More than 500 people are expected for the event, which will take place Sept. 7 and 8. Yaroslavl is 250 kilometers northeast of Moscow.
The forum is organized by the Institute for Public Planning, the Institute of Contemporary Development — Medvedev's main think tank — and Yaroslavl's Demidov State University. The executive in charge of managing the set-piece event is Vladislav Inozemtsev, director of the Center for Post-Industrial Studies.
In May, Inozemtsev said during a conference in China that the Yaroslavl forum will be "dedicated above all to what in the West is called 'multiculturalism' and the crisis of that [type of] politics."
Referring to the "social diversity" title of the conference, Volunchunas stressed that there is a plethora of different nationalities in Yaroslavl.
"Yaroslavl is a multinational city. … Here there are Tartars, Uzbeks, Azeris, Kyrgyz, Belarussians, Ukrainians, Kazakhs, Germans, Englishmen and Jews," he said.
But weakness of the multicultural model has been much lamented in Russia. The head of the International Committee of the Federation Council, Mikhail Margelov, said Wednesday that one of the fundamental reasons behind recent rioting in London was the "death of multiculturalism."
In a conversation with religious leaders about his All-Russia People's Front in July, Prime Minister Vladimir Putin said that "besides Russia, our citizens have no other motherland," RIA-Novosti reported.
At the Yaroslavl forum in 2010, Medvedev hosted Spanish Prime Minister Jose Luis Rodriguez Zapatero and French Prime Minister Francois Fillon.

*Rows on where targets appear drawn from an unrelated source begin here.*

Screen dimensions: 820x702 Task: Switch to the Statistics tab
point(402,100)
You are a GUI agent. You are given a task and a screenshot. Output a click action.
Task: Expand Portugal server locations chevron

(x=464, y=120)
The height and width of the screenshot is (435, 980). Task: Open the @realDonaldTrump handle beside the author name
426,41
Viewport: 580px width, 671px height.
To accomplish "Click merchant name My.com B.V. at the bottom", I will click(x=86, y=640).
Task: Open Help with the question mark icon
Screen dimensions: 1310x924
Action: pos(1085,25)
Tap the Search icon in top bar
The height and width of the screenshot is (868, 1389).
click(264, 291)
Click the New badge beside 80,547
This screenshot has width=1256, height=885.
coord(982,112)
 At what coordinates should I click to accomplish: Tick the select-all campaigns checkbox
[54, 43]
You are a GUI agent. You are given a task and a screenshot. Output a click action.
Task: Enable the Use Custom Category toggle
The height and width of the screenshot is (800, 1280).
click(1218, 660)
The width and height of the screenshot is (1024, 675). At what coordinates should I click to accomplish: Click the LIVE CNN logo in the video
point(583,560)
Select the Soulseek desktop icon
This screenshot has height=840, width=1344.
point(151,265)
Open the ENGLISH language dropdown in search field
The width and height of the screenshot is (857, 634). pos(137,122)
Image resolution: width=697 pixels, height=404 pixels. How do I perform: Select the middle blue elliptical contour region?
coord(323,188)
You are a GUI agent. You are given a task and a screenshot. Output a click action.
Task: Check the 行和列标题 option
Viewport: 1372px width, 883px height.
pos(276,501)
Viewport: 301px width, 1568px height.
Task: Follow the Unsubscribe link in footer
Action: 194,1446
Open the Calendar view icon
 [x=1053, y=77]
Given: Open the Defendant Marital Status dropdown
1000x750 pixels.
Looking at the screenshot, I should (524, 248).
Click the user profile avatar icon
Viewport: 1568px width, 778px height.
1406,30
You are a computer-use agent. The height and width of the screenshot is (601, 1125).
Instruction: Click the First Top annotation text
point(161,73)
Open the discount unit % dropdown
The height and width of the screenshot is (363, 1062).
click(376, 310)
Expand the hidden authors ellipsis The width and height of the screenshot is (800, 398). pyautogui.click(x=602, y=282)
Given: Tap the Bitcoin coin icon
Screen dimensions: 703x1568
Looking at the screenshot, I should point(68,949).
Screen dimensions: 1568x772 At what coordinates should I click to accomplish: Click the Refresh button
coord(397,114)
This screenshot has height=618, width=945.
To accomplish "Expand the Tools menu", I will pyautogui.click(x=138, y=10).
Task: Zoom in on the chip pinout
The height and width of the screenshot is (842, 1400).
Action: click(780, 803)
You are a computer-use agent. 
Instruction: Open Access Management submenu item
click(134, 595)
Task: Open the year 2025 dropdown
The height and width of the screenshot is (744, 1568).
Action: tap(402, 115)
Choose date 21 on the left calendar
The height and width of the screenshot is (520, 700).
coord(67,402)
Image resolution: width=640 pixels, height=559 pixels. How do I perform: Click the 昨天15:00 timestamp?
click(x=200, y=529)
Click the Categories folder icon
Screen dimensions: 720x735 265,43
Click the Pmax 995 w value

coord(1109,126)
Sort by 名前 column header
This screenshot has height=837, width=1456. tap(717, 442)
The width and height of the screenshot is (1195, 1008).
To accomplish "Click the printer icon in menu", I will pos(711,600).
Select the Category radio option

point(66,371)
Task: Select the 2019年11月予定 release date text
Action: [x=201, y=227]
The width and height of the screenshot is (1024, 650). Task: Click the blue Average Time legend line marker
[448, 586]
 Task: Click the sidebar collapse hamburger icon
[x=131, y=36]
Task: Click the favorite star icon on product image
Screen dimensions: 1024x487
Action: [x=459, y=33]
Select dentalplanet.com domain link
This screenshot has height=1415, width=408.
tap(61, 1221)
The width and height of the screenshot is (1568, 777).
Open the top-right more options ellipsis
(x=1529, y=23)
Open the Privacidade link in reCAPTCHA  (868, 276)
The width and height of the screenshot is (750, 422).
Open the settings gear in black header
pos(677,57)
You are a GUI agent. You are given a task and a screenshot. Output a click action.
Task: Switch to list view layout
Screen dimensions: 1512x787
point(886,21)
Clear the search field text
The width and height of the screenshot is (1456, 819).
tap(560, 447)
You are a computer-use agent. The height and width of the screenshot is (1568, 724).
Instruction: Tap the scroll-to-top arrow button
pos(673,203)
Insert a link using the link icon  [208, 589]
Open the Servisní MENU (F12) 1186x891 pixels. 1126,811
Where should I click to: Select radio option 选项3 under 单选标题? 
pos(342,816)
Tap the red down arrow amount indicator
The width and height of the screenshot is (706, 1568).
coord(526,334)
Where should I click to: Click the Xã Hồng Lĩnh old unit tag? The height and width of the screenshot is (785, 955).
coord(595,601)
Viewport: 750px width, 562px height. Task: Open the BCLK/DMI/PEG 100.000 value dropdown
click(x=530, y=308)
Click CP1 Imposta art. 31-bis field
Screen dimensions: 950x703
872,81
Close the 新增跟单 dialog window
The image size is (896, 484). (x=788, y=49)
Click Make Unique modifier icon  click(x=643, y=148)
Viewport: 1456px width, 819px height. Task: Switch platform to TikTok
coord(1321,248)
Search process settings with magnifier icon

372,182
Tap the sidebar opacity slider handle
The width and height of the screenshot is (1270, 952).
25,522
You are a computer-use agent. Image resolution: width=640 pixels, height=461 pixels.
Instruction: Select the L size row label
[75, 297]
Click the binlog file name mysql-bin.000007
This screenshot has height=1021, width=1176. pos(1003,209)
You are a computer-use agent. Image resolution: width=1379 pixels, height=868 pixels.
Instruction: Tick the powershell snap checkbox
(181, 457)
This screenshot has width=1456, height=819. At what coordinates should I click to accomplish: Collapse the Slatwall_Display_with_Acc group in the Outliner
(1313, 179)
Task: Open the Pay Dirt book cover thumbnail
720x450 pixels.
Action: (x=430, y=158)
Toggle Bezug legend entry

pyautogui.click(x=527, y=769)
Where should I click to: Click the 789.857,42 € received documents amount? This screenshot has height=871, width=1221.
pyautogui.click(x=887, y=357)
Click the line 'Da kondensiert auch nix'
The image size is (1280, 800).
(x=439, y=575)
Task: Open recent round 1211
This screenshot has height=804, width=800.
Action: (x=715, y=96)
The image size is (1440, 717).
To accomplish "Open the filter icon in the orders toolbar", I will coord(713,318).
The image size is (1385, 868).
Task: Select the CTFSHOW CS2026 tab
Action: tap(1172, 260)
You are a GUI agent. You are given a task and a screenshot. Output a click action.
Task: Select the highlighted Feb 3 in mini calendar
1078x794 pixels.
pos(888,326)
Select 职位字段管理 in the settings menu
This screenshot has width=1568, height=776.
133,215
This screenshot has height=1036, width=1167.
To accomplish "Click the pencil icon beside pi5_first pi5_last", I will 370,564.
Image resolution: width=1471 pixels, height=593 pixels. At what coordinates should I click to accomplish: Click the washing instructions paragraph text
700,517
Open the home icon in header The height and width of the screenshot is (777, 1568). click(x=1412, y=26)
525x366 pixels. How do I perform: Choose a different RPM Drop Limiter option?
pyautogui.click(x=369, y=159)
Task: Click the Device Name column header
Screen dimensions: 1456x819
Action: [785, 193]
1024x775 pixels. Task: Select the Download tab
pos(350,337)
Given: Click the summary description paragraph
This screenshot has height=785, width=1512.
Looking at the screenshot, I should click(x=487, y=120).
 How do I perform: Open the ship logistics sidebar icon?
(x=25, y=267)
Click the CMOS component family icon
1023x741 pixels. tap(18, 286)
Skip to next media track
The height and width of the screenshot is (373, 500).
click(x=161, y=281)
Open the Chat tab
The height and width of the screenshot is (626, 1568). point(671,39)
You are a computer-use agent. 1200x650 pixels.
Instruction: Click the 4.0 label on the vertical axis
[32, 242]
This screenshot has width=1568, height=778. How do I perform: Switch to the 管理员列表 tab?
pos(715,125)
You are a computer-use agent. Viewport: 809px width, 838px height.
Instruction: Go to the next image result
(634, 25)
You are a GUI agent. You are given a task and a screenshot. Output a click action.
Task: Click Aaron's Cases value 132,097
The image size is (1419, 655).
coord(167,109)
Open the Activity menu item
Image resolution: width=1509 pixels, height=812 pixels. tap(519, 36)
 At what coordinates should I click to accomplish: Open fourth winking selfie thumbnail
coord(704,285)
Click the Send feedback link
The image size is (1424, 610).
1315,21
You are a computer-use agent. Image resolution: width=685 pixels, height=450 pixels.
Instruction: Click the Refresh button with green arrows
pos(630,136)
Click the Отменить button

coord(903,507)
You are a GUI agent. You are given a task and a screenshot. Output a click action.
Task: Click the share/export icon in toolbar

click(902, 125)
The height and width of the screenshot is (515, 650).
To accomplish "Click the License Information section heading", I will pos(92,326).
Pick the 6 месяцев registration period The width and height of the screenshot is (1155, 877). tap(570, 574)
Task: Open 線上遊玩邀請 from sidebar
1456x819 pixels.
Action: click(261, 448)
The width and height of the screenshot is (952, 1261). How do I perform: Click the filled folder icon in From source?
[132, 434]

The two European leaders also attended the inaugural forum in 2009.
Putin has in the past not attended the Yaroslavl forum, but there has been speculation that the event could be a platform for the ruling tandem to announce who will run in the 2012 presidential elections.
"I think that the president of the Russian state will determine who should attend. … [Putin and Medvedev] usually don't travel together," Mayor Volunchunas said.
"What the president has decided — it's the president's program — we consider beautiful and worthy, but Vladimir Vladimirovich Putin has his own program, and he also intends to visit Yaroslavl in the near future," he added.